Say, you are Eugene. You had too much to drink. You stumble out of the pub still holding your drink. On your way home, through the alley, up the stairs. Should you, while zigzagging, happen to look up and have your night vision goggles on you, would this sign stop you from dropping your glass? Or would you cleverly follow the throwing instructions?

I bet you chose the latter. To me this exemplifies a classic mistake: evoking the unwanted behaviour by communicating precisely the wrong standard, or ‘norm’. In psychological terms this is known as the power of the descriptive norm. There are descriptive norms and injunctive norms. Injunctive norms are explicit rules like ‘Thou shalt not steal’ or ‘Stand on the right.’ Descriptive norms are more based on our perception of how other people are actually behaving.
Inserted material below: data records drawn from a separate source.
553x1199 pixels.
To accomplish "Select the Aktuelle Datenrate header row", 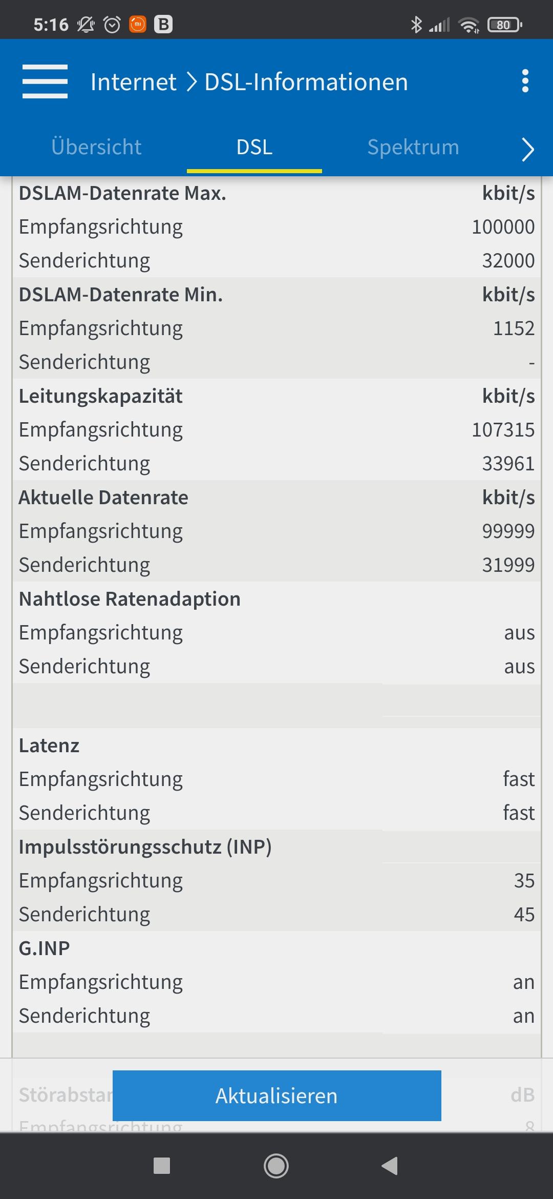I will (277, 498).
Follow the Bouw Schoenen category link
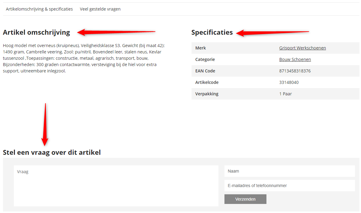The image size is (361, 213). (x=295, y=59)
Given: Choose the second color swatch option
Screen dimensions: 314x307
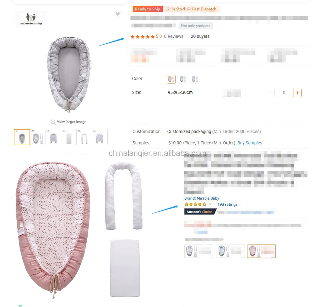Looking at the screenshot, I should (x=183, y=79).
These norms are our interpretations of how one apparently is supposed to behave in certain situations. It is not uncommon for these kinds of norms to contradict. And the descriptive norm often comes out on top. An example:

Bus stop Auckland - rubbish campaign

This campaign wanted to reduce the littered rubbish. Effect? More rubbish (according to traffic engineering platform verkeerskunde.nl (in Dutch)). Why? It is literally advertising rubbish. It shows ‘Littering is what people do here’.
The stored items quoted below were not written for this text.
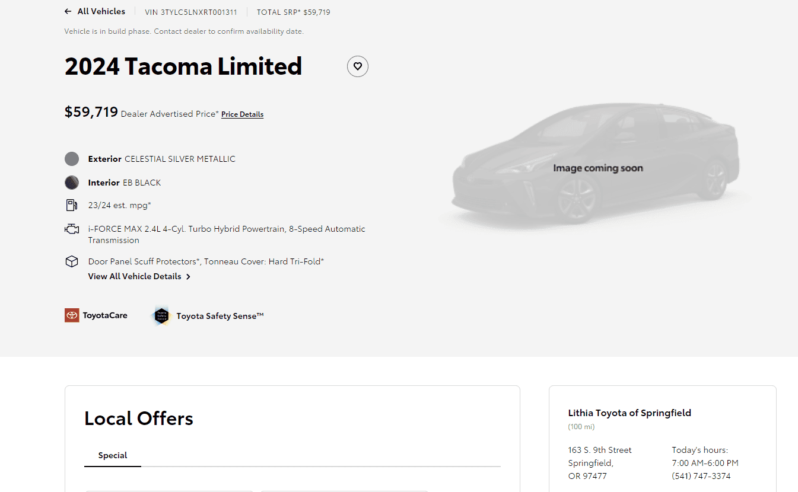798x492 pixels.
Task: Go back to All Vehicles
Action: click(101, 11)
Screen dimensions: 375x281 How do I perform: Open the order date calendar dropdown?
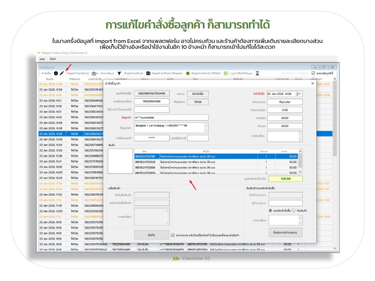coord(299,94)
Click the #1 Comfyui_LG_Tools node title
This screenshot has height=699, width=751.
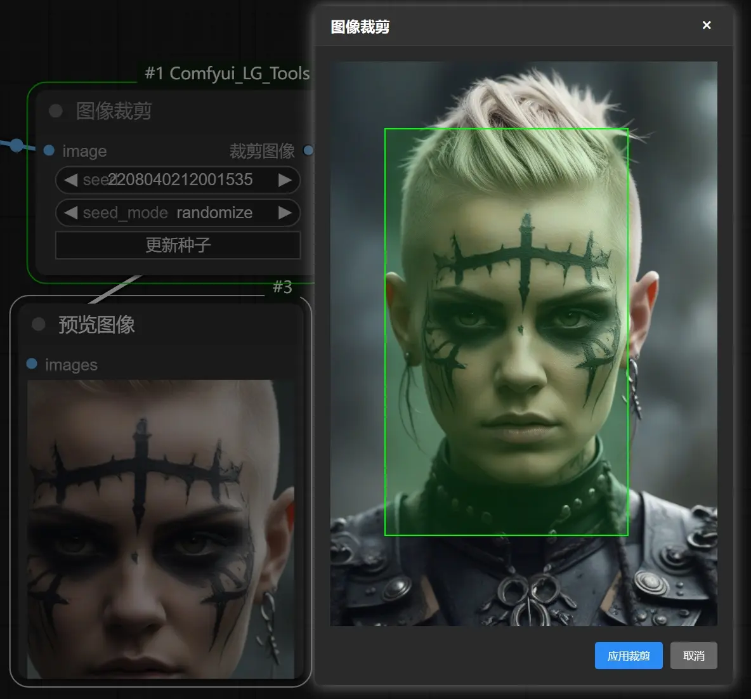point(226,73)
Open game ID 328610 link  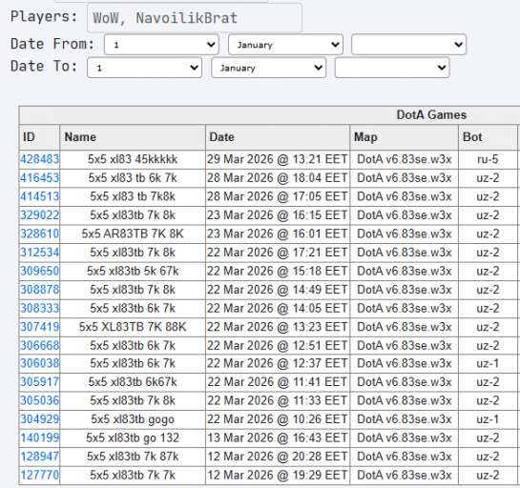tap(39, 234)
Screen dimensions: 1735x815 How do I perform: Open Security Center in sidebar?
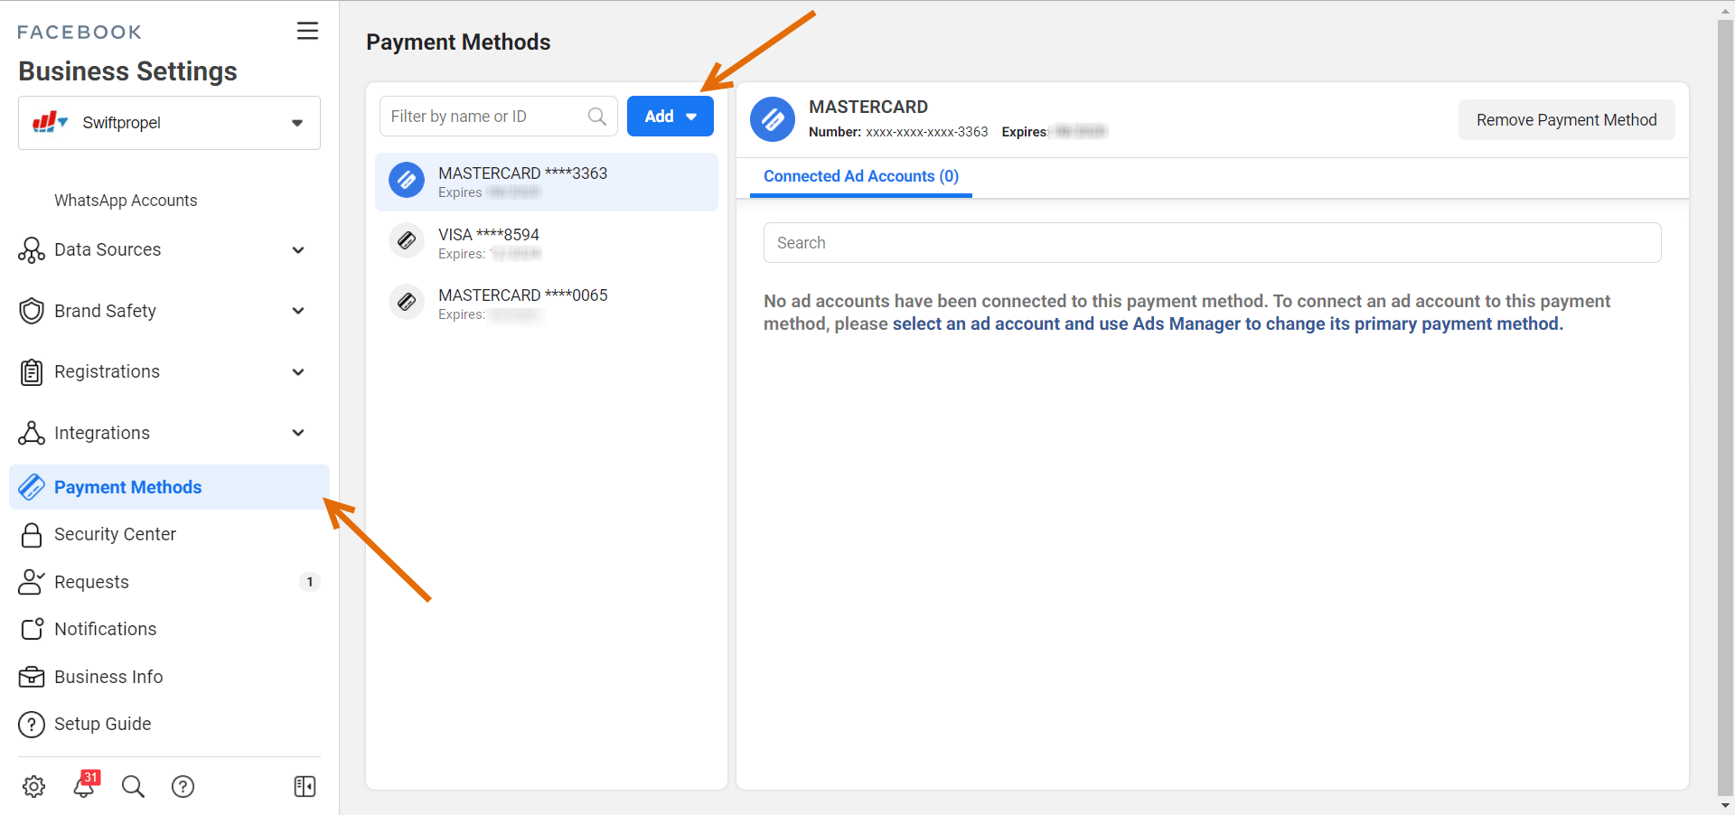(x=115, y=534)
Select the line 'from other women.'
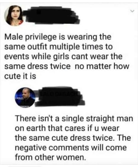138x167 pixels. coord(50,158)
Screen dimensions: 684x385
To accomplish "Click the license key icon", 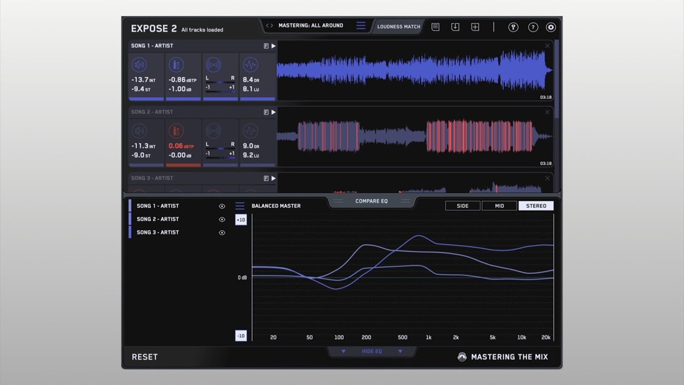I will (x=513, y=27).
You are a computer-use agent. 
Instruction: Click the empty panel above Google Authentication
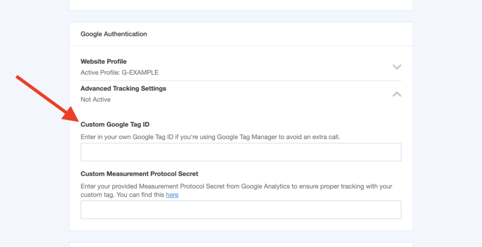click(x=241, y=5)
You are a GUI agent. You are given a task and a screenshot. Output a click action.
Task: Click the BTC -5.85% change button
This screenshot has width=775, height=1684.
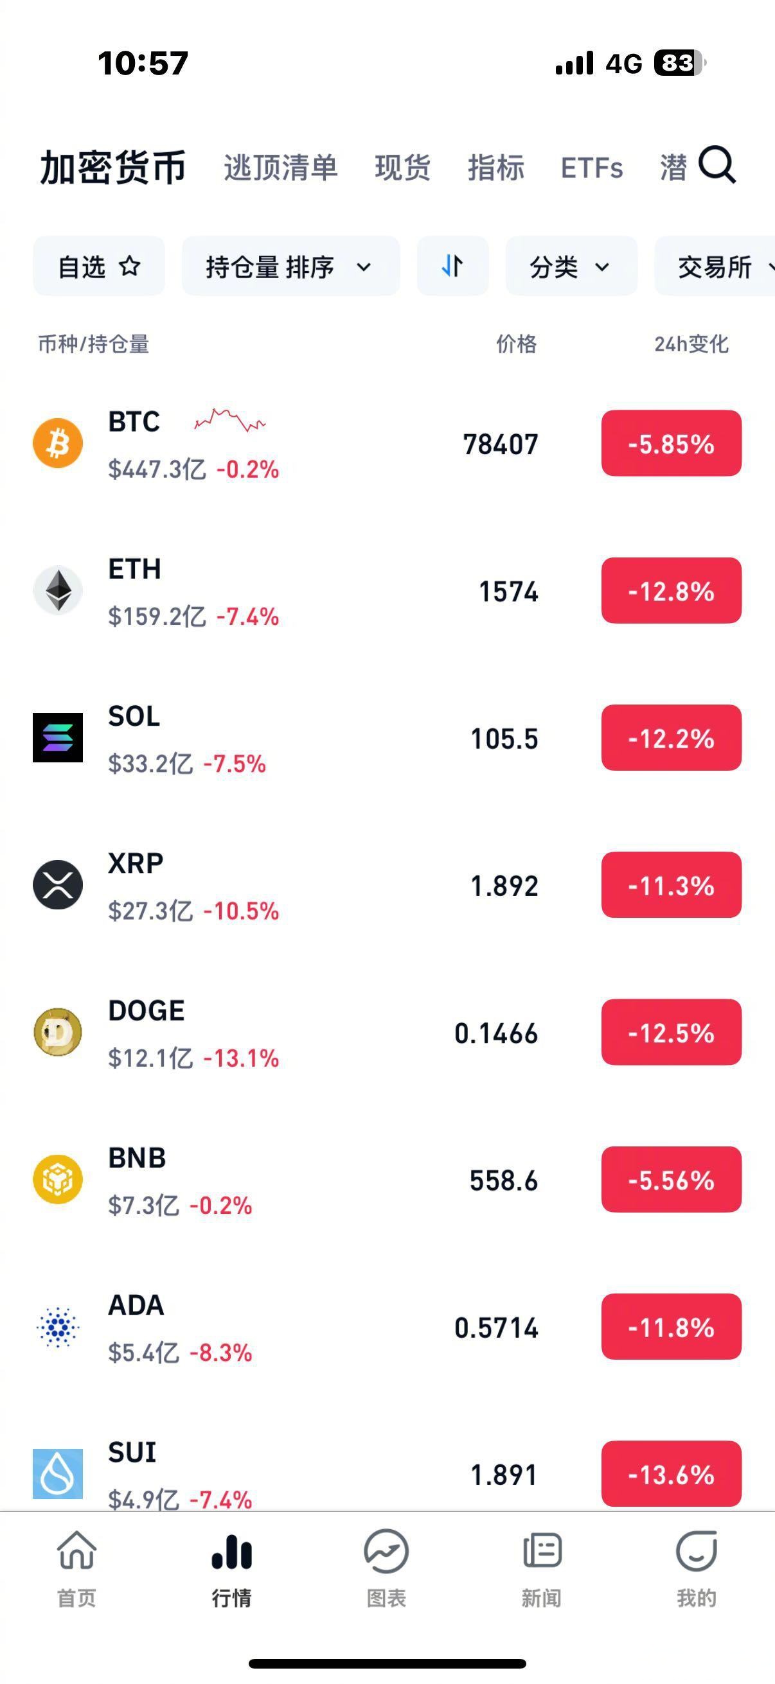click(x=671, y=443)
So how can you use the power of the descriptive norm in a positive way? I challenge you to think about how you could use it where you are or where you work.
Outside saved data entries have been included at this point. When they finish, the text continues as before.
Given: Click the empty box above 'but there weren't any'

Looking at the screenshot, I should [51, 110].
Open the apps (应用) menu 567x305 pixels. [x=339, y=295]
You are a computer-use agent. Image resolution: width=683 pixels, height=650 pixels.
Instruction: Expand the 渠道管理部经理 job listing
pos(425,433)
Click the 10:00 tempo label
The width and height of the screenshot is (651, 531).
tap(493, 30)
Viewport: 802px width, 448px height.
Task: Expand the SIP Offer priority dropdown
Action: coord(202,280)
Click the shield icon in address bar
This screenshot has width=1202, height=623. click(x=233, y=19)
A very good example is OPOWER, an American power company whose utility bills also state how your usage compares to people around you. And you get a smiley face if your usage is below average. Result: 40% reduction in energy use. ‘The equivalent to removing 150,000 homes’, Griskevicius, Cantú, &  Van Vugt (2012) report.

I found the sign our imaginary drunk Eugene could have encountered in an alleyway in downtown Rotterdam. Poor alleyway dwellers. Certainly not psychologists. It absolutely is the word. The wrong word and certainly the wrong picture.